E tuttavia, se il Garante della privacy tedesco gli ha appena comminato una multa di 20mila euro perchè non consente ai suoi utenti di usare pseudonimi, è vero che la nuova app “poke” permette di inviare messaggi elettronici che si cancellano dopo 10 secondi. Come nei film di spionaggio.

Sono le regole il punto dolente di un’azienda che offre un servizio “universale gratuito sempre più indipensabile per la vita di relazione ma che deve sottostare alle sole regole d’impresa comportandosi come una “corporation” qualsiasi. Un’azienda che ti butta fuori se non gli piaci e si arroga il diritto di filtrare e censurare i messaggi degli utenti. Un fatto emerso da un’inchiesta giornalistica grazie alla denuncia di un’operatrice marocchina pagata un dollaro ad ora per rimuovere messaggi inneggianti al Kurdistan o fotografie di seni nudi sulla timeline.

Con l’ultima uscita di Facebook, che ha organizzato una campagna-non campagna di comunicazione intorno a questa novità, non appare più tanto peregrino il tentativo degli incumbent europei, i monopolisti ex statali delle telecomunicazioni, di pretendere nuove regole per i digital champions americani. Che usano le loro reti ma che, coi servizi Voip (Voice over internet protocol), hanno definitivamente sottratto alle telecom una importantissima fonte di guadagno: quello del roaming cellulare.

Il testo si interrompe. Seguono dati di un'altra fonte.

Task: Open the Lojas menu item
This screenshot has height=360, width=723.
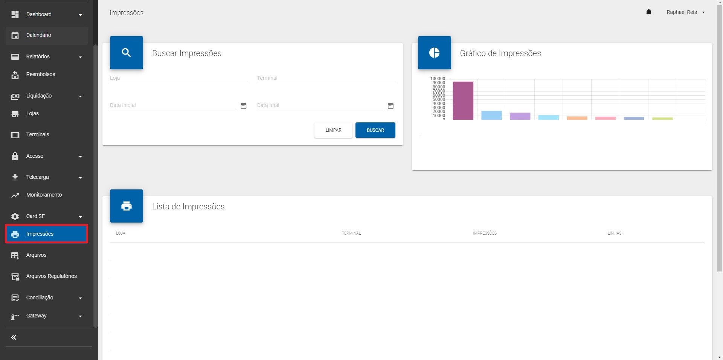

Quando hanno posto il problema al Congresso internazionale delle telecomunicazini (WCIT) di Dubai il mese scorso hanno trovato la forte resistenza della delegazione americana che non ha firmato gli accordi per le nuove regole di interconnessione trincerandosi dietro il diritto alla comunicazione su Internet, volendo in realtà proteggere il business delle proprie aziende, Facebook, Google, Twitter, Netflix eccetera, e tenersi nel portafoglio le tasse che generano negli Usa, ma anche per ringraziarli di aver generosamente contribuito alla campagna per la rielezione di Obama. Certo, le telco hanno sbagliato proponendo certi modelli di business – più paghi, più vai veloce – in grado di mettere a rischio la neutralità della rete, ma i pericoli per lavoratori e azionisti non sono certo una fantasia. Mentre il pericolo per gli utenti è il solito: quando non paghi un servizio, il prodotto in vendita sei tu.